Foto: Ricardo Almeida/SESP
O Paraná deu um salto estratégico na modernização da segurança pública ao concluir uma operação integrada que resultou na coleta de 3.475 amostras de material biológico em unidades penais de todo o Estado. O número superou expressivamente a meta inicial, que previa cerca de 2.400 coletas, abrangendo simultaneamente as nove regiões administrativas paranaenses.
A iniciativa, coordenada pela Polícia Penal (PPPR) e pela Polícia Científica (PCIPR), tem um objetivo claro: robustecer o Banco Nacional de Perfis Genéticos (BNPG). Na prática, isso significa que o DNA de pessoas privadas de liberdade agora serve como uma peça-chave no quebra-cabeça da justiça, permitindo o cruzamento de dados com vestígios colhidos em cenas de crimes não resolvidos.

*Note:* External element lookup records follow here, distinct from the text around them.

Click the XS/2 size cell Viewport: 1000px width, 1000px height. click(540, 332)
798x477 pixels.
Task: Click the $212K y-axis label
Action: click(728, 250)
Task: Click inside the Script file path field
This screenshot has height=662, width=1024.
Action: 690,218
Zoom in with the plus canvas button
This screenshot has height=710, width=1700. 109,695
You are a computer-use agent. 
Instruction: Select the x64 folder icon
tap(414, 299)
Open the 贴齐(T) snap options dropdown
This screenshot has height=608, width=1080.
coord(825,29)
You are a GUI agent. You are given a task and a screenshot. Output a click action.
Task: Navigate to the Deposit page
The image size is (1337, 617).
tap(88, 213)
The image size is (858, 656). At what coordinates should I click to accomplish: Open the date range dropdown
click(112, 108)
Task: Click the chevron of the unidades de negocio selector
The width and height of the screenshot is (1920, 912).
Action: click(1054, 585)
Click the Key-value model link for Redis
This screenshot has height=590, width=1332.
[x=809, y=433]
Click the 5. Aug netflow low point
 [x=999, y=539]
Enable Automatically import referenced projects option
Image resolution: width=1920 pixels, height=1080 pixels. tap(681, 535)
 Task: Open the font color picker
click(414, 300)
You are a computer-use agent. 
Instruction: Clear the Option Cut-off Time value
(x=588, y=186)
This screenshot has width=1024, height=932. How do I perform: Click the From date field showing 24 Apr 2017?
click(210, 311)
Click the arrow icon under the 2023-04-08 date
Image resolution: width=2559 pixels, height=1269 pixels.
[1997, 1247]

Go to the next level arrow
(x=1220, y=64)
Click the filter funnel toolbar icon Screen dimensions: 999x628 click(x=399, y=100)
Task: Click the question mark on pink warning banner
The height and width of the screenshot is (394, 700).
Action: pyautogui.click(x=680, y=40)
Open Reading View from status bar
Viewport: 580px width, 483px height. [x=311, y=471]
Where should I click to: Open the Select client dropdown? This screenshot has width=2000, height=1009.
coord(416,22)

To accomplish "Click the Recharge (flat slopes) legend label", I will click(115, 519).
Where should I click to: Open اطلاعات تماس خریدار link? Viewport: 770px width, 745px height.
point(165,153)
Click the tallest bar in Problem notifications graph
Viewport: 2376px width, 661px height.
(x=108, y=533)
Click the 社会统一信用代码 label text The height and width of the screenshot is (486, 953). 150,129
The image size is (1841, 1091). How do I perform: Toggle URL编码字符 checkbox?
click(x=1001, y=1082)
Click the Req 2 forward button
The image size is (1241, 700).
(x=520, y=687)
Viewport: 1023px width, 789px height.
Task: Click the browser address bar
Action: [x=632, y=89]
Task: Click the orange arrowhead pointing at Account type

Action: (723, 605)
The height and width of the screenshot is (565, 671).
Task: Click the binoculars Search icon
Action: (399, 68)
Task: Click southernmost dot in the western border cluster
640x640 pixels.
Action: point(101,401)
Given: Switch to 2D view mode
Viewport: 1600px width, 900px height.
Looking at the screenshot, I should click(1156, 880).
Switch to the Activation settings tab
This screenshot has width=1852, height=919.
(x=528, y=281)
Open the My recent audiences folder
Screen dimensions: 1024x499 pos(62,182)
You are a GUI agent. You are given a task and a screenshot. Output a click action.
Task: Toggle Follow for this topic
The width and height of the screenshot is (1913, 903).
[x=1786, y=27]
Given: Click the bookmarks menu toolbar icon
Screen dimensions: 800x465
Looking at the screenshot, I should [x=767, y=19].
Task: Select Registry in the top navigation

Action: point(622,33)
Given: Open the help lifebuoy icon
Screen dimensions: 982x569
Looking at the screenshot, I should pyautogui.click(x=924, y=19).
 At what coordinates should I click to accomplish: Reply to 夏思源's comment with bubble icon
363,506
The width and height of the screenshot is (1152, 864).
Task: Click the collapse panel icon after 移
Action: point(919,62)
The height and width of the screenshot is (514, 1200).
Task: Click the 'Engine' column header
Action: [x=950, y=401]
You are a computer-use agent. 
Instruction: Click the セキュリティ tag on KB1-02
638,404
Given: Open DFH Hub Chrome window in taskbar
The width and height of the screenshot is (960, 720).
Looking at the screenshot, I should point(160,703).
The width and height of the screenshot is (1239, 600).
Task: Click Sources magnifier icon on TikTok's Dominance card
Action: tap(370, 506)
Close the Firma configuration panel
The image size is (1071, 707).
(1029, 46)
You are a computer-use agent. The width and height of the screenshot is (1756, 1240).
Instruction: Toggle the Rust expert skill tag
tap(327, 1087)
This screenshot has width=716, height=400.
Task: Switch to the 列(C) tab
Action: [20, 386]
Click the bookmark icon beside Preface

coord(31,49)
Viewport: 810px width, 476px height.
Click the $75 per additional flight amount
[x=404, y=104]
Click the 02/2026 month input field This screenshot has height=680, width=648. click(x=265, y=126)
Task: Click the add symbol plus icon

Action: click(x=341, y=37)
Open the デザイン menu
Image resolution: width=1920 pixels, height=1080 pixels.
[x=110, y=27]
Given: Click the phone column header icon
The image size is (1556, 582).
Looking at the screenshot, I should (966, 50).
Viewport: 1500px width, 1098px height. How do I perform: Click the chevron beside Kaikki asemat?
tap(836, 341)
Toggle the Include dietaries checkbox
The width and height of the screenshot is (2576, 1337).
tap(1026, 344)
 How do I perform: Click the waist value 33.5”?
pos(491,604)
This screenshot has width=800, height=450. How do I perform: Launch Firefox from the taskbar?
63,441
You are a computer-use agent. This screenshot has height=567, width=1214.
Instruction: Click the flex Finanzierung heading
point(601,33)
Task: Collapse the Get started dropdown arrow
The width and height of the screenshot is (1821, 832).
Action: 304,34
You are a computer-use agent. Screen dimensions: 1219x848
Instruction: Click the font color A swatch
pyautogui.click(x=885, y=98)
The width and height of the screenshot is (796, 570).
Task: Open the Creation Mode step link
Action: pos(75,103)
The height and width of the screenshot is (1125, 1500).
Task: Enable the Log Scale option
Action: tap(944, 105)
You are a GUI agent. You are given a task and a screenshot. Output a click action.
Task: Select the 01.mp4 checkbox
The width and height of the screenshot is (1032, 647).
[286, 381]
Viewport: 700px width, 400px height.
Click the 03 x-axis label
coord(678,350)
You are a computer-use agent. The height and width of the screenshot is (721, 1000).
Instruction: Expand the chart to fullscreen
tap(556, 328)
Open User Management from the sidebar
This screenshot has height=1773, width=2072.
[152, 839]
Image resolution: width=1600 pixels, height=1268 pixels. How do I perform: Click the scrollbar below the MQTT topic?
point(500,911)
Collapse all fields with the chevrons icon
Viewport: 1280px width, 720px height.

A ciência contra a impunidade
Para o secretário da Segurança Pública, Saulo Sanson, a ação é um divisor de águas tanto para casos recentes quanto para “cold cases” (crimes antigos sem autoria definida).
“A ação representou um avanço importante que permite a identificação genética e reforça diretamente a elucidação de crimes. O Estado agora estruturou a capacitação para que essa coleta passe a ser rotineira no ingresso ao sistema,” pontua Sanson.
Integração e Tecnologia
A operação não se limitou apenas à coleta física. Houve um rigoroso processo de padronização para garantir a rastreabilidade e a qualidade das amostras. Com o apoio do Instituto de Identificação da Polícia Civil (PCPR), cada perfil inserido no banco nacional passa a ser monitorado por cruzamentos automáticos.
Destaques da operação:
- Alcance Regional: Integração com o Codesul (PR, SC, RS e MS) para compartilhamento de dados interestaduais.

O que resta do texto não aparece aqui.